**Brief:** Output, word for word, the portion of the passage about the dating app's polo festival terms that runs from "The terms and" to "to facilitate it?".

Can we really blame the app for taking polo so seriously? Clearly its founders have cracked the key to dating success, and polo is it. Well, Polo and LinkedIn profiles, which is how the Inner Circle vets potential members. Launched in Europe (ooh la la) in 2013, the app came to New York last year and in 2017 has set its sights on expanding across the U.S. And to do that, it’s got to expand membership, which it can’t do unless it makes sure everyone is on the same page about its annual polo event.

The terms and conditions start off seeming pretty standard: your usual sections like Definitions, Conflict and Modifications, Eligibility, Registration, etc.—all the stuff you probably skip over because no one really reads terms and conditions. But then, after the Third Parties heading comes Events, and under that, the all-important Summer Polo Festival. How did people even meet and fall in love before dating apps threw polo festivals to facilitate it?

The rules boil down to the following: 1) You attend at your own risk; 2) the app “will not accept responsibility or liability whatsoever for any kind of injury, loss or damage” that occurs at the polo festival; 3) by attending you agree that the app can do whatever it wants with photos and recordings of you “for worldwide exploitation, in perpetuity in any and all media”; and 4) “Drinks and food are not included in the ticket price. It’s not permitted to bring your own drinks and food to the event.” Glad we’re clearing this up first!

First of all, I had no idea it was so dangerous to attend polo events. Maybe that’s just the risk you take when you want to meet people these days? Like, if you’re looking for love, you better reckon with the fact that you may have to get kicked in the face by a horse in order to find it. I’m imagining myself attending this event, and instead of meeting an elite fellow heterosexual to date, I get a dire injury, and the Inner Circle not only refuses to help me but films the incident and uses the footage for nefarious exploitation purposes in perpetuity. I don’t fall in love, but somehow other people fall in love over my injury. Also, I am very hungry the whole time because I am not allowed to have my own food and drinks. And according to the terms of service that I agreed to, this is all completely legal. Damn. The things we do for love.

**Raw data:**
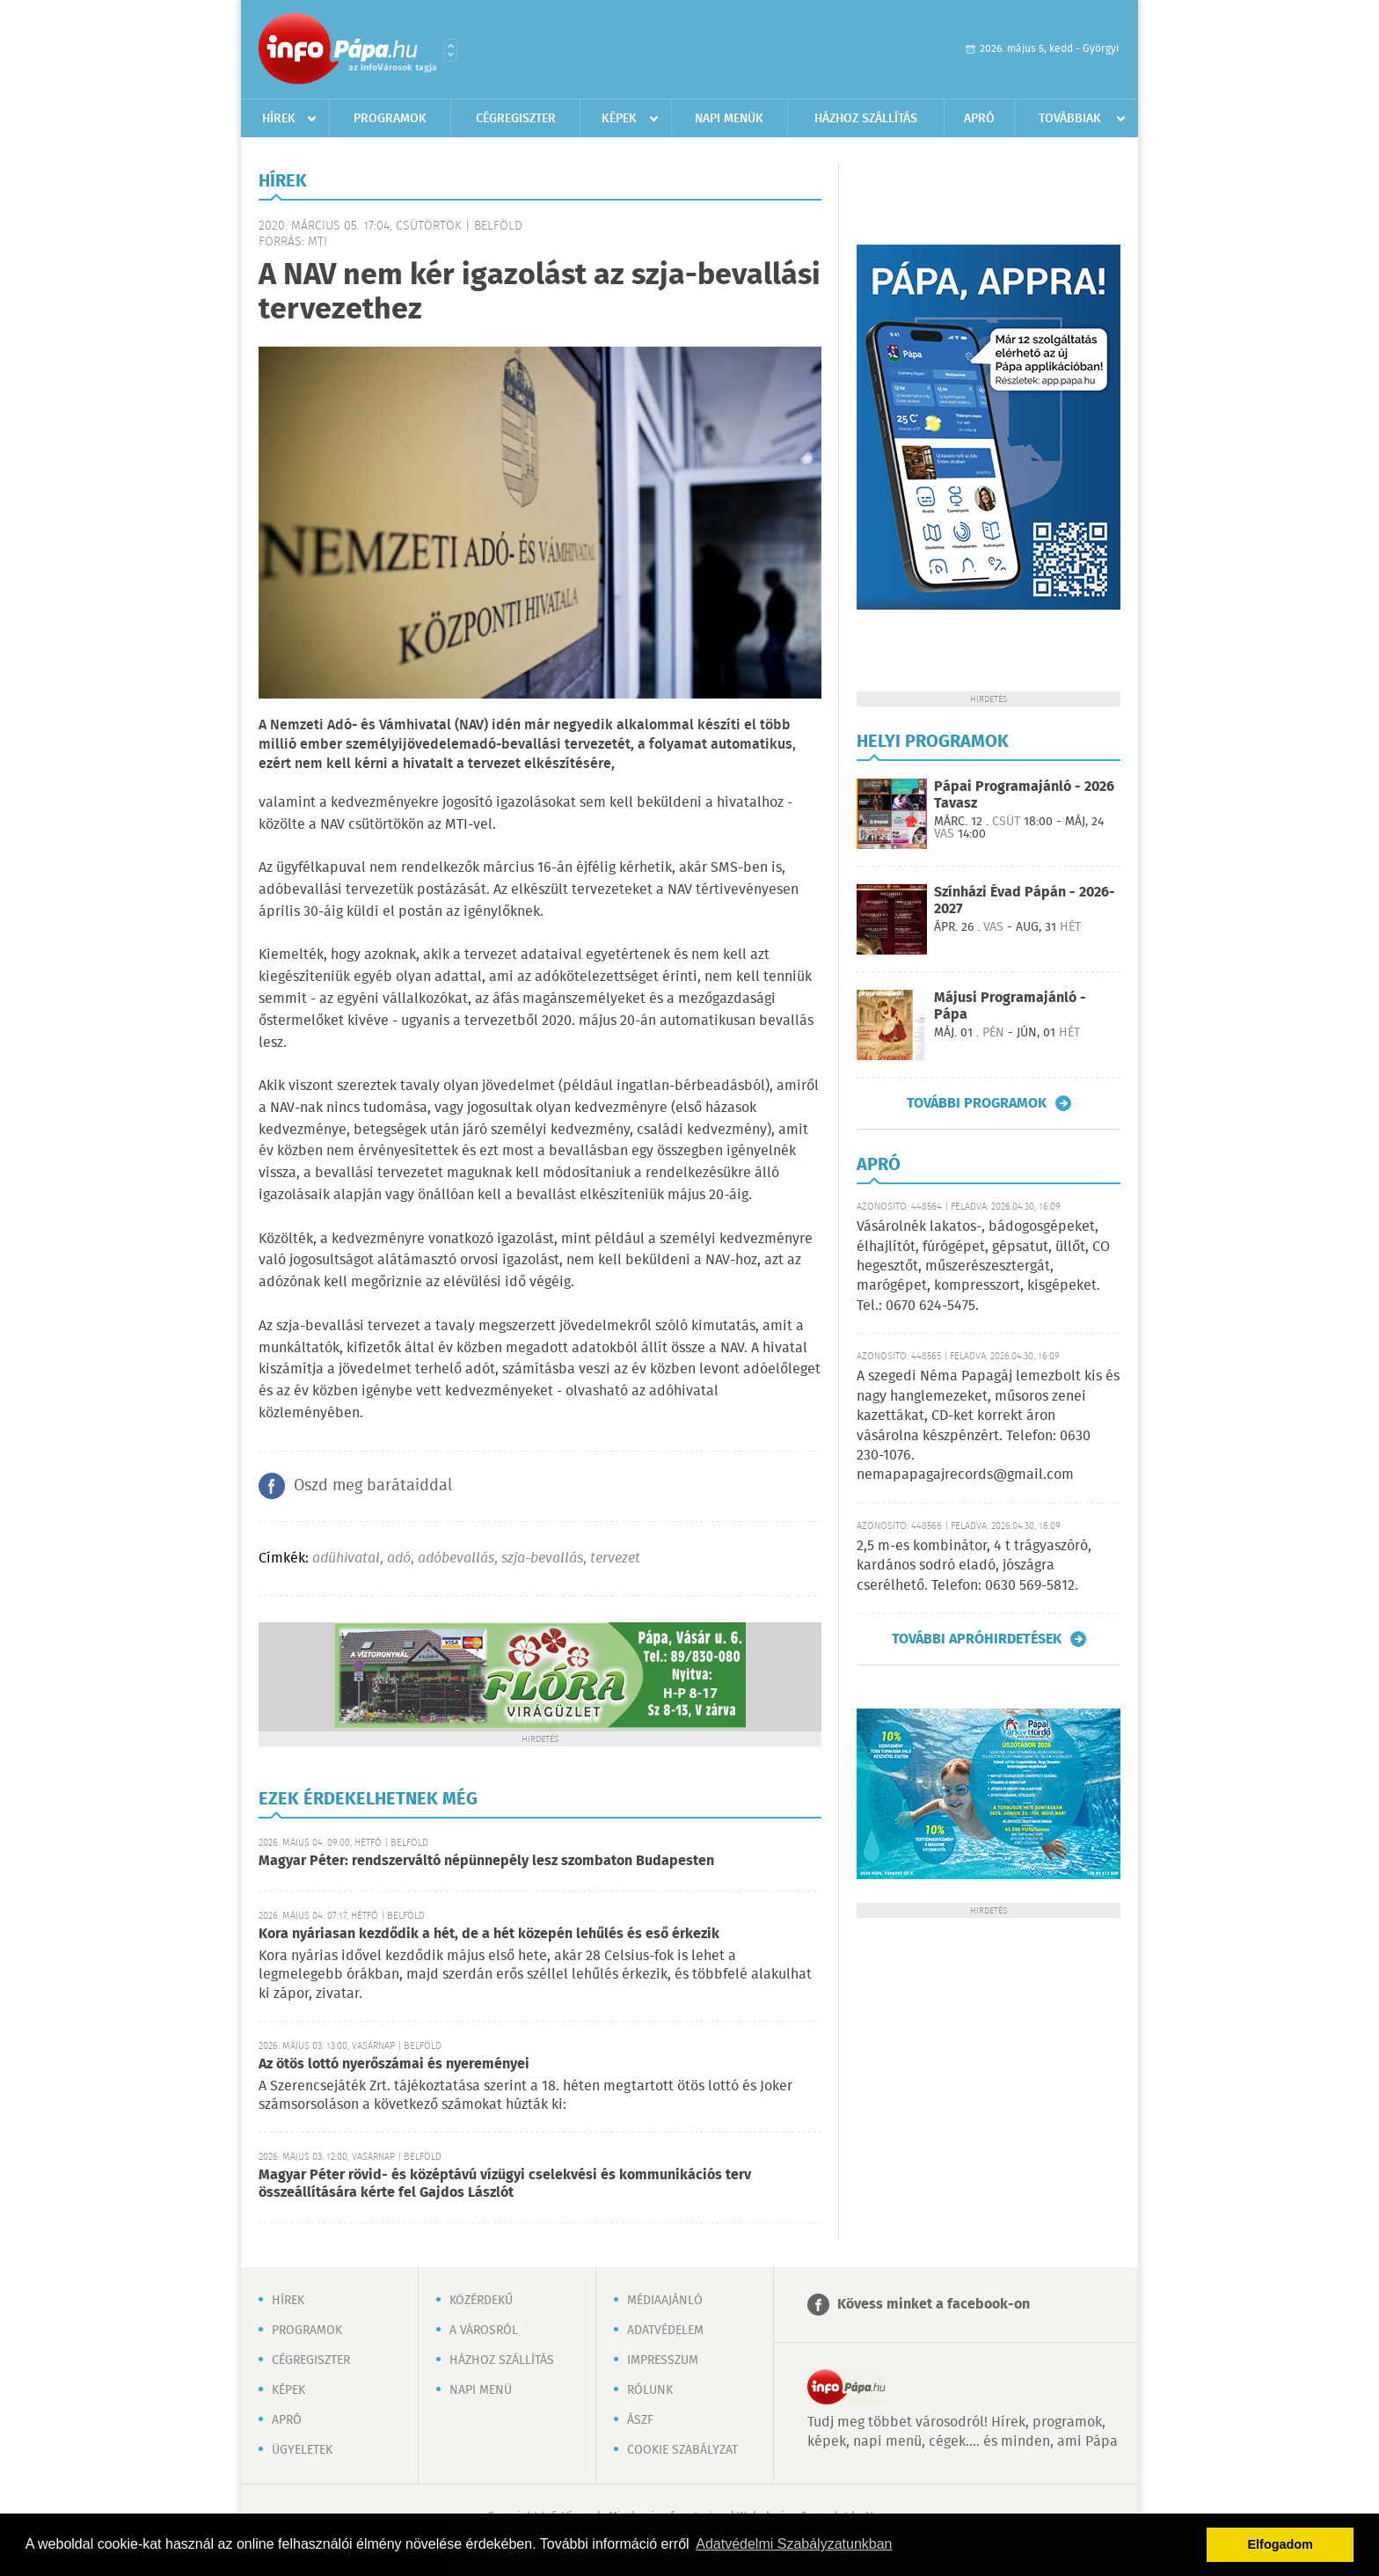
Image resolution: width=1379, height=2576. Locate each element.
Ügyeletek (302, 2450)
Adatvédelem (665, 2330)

**Written solution:**
The terms and conditions start off seeming pretty standard: your usual sections like Definitions, Conflict and Modifications, Eligibility, Registration, etc.—all the stuff you probably skip over because no one really reads terms and conditions. But then, after the Third Parties heading comes Events, and under that, the all-important Summer Polo Festival. How did people even meet and fall in love before dating apps threw polo festivals to facilitate it?